Ce produit est certainement moins pire que d’autres du même genre mais c’est tout sauf un savon bio. En toucher, en respirer, en avaler comporte des risques bien mentionnés par le fabricant.

C’est pour cela que je bondis quand je lis dans le communiqué de la ville qu’ « à choisir entre une ville qui sente l’urine et les déjections canines ou l’utilisation de produits écologiques qui nous aident à la rendre agréable à vivre, le choix s’impose. » Personnellement, je préfère encore respirer des effluves d’urines que ce type de produit qui tente de les masquer.

Il est primordial en tous cas que ce type de produit ne se retrouve en aucun cas dans les eaux de baignade pour éviter qu’il ne se retrouve en contact avec les usagers de la mer, la faune et la flore marine.
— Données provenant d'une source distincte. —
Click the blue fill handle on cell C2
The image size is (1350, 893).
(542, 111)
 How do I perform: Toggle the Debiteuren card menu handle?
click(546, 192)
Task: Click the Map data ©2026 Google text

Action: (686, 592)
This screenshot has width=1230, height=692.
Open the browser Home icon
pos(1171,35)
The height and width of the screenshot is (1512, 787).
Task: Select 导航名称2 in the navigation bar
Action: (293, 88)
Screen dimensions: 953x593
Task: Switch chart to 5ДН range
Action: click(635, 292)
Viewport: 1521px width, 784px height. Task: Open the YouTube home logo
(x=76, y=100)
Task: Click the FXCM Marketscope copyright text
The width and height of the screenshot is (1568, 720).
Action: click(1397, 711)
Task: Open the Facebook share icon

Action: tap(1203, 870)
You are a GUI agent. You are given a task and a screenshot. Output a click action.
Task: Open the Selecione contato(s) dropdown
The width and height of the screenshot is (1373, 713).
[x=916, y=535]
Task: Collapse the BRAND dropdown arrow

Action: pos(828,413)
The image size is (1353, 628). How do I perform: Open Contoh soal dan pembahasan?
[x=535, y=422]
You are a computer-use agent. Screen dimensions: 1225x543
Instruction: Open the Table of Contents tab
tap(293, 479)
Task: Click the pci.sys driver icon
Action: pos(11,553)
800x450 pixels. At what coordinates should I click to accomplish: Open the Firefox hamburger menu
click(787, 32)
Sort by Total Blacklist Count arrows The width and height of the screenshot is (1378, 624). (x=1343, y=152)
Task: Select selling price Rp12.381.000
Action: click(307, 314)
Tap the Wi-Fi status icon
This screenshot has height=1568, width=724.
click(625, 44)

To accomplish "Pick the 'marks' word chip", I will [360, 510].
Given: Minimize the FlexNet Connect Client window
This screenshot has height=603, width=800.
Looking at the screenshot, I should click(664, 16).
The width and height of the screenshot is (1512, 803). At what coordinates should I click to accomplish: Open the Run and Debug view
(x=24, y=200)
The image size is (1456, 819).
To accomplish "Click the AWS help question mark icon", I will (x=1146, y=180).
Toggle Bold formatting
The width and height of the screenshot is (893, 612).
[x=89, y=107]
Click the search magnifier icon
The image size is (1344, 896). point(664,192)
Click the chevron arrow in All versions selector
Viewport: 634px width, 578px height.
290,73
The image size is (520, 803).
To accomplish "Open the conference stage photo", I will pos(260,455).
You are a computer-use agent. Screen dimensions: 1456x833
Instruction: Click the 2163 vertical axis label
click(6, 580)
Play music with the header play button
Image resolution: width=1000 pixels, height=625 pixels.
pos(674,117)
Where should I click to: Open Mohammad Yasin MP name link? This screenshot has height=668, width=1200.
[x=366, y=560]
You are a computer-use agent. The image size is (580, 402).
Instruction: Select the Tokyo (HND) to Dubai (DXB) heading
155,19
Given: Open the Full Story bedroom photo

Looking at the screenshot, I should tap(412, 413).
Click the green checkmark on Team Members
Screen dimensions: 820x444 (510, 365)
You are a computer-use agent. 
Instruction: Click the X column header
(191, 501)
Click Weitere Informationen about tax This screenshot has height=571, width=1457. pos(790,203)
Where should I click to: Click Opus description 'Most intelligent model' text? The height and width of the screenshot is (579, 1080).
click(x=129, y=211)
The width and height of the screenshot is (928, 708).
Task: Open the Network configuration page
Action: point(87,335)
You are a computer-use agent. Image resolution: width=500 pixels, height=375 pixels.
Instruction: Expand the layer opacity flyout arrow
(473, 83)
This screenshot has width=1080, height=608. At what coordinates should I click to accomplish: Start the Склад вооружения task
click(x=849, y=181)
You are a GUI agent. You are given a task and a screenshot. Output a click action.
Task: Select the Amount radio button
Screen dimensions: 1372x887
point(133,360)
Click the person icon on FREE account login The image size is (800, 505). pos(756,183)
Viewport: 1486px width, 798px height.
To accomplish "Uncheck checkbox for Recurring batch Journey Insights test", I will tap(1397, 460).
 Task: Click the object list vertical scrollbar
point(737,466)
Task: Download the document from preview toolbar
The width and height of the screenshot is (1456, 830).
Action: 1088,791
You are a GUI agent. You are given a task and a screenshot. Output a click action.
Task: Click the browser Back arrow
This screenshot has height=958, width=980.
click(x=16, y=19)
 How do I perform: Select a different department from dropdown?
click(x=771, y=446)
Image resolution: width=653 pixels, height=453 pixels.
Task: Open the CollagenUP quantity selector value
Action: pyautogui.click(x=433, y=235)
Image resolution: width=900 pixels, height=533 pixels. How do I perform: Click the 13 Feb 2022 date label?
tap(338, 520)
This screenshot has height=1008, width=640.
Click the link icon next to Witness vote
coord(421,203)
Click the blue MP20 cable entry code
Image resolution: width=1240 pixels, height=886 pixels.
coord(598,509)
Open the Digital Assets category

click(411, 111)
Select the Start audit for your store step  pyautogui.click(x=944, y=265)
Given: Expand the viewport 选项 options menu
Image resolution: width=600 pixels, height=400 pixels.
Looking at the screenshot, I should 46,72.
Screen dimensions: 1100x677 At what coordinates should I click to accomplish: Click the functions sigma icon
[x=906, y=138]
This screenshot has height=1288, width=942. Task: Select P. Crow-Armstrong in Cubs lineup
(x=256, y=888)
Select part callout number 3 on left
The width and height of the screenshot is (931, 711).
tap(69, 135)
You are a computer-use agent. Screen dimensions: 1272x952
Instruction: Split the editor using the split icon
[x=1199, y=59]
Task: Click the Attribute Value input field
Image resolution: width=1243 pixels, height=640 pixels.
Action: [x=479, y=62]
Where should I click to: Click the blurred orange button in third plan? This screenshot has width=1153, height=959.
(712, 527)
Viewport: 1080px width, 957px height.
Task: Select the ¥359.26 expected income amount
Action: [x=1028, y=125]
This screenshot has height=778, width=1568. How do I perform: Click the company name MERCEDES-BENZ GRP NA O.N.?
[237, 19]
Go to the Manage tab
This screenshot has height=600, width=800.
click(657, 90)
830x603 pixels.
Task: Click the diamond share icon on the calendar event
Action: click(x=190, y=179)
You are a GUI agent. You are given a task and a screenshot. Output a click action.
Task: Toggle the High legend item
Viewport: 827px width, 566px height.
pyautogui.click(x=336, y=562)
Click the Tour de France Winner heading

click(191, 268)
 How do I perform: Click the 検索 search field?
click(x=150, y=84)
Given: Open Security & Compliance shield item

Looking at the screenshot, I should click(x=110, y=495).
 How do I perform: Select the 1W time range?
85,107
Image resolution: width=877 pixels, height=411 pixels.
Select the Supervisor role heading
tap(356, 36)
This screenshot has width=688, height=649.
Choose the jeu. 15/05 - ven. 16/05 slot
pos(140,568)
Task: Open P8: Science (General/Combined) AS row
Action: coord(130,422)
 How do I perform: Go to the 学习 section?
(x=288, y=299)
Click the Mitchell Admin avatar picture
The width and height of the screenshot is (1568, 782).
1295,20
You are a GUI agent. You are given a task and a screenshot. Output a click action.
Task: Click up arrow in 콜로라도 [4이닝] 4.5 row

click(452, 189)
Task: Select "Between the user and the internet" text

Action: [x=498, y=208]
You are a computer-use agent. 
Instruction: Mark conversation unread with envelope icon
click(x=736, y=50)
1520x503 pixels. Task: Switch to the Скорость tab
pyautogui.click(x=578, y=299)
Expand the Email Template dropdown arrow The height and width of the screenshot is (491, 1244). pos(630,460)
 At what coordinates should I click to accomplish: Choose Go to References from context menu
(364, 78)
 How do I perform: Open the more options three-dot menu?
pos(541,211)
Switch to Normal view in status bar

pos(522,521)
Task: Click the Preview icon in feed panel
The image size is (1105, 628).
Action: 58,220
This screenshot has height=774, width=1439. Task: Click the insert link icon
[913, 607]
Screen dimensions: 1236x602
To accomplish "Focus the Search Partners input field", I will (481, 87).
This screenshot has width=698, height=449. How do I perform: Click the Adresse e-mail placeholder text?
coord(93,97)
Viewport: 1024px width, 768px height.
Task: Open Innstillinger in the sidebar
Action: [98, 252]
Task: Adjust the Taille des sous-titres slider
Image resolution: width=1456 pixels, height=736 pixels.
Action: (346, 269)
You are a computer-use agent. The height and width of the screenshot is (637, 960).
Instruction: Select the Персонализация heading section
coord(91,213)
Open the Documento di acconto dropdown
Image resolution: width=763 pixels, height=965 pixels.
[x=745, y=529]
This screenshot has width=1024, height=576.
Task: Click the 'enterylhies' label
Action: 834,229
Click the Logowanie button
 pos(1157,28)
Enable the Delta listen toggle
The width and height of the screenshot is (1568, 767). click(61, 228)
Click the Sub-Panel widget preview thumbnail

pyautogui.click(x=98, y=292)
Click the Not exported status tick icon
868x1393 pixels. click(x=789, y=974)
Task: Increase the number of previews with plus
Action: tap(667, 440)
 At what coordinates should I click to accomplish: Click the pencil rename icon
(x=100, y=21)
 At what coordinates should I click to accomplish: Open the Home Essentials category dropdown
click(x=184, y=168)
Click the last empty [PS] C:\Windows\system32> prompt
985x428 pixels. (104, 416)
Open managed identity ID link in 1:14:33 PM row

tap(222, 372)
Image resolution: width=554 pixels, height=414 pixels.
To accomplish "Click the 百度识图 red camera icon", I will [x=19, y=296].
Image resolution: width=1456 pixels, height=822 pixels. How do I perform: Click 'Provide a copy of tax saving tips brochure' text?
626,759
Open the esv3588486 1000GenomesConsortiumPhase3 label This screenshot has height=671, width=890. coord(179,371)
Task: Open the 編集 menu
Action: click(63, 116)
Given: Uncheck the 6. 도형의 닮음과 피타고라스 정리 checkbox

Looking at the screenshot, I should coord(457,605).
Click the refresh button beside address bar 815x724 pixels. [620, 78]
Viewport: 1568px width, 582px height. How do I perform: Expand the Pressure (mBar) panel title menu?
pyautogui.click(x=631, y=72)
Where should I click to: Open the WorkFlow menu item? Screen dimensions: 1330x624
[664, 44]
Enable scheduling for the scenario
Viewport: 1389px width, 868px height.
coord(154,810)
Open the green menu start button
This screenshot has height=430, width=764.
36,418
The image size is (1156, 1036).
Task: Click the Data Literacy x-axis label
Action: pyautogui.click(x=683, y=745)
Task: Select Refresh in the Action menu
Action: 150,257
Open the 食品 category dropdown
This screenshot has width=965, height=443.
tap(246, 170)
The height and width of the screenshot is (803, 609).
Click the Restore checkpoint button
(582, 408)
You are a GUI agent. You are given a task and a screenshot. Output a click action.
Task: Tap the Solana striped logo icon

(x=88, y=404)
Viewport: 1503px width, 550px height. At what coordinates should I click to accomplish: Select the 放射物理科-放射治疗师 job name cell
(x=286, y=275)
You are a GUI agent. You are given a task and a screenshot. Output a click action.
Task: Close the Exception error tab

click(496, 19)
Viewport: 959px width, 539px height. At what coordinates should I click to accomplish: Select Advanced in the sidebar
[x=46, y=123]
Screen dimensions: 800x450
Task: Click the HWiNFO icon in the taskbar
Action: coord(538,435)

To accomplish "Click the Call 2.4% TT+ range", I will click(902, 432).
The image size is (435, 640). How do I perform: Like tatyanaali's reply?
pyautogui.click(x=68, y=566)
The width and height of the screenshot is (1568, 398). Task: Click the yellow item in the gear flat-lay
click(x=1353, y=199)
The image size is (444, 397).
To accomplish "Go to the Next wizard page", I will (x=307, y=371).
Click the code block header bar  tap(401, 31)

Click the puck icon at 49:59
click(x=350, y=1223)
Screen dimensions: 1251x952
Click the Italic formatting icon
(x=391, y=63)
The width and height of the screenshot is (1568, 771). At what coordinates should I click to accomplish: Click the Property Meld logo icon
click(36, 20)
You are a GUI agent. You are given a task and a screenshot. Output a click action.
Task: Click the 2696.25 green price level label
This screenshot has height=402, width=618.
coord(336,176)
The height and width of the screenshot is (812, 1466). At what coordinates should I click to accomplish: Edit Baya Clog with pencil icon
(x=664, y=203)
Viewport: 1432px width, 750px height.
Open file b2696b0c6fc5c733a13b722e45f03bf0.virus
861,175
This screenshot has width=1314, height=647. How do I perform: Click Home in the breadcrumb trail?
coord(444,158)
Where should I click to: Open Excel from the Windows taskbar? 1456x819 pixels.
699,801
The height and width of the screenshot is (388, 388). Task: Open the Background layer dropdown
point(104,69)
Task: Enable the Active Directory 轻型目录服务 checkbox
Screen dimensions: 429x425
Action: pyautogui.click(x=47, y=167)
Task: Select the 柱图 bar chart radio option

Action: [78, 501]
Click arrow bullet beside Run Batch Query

Voilà pourquoi je milite pour que ma commune limite l’emploi de tels produits et surtout crée un réseau de canalisation pour éviter que les eaux de nettoyage ne finissent dans la mer.

Je ne suis pas pour interdire l’utilisation de tels produits qui permettent de désinfecter des surfaces contaminées, mais pour en rationaliser l’usage et prévenir les habitants des lieux, des jours et des horaires d’épandage car l’exposition répétée à ce type de produit ne peut qu’être nocive.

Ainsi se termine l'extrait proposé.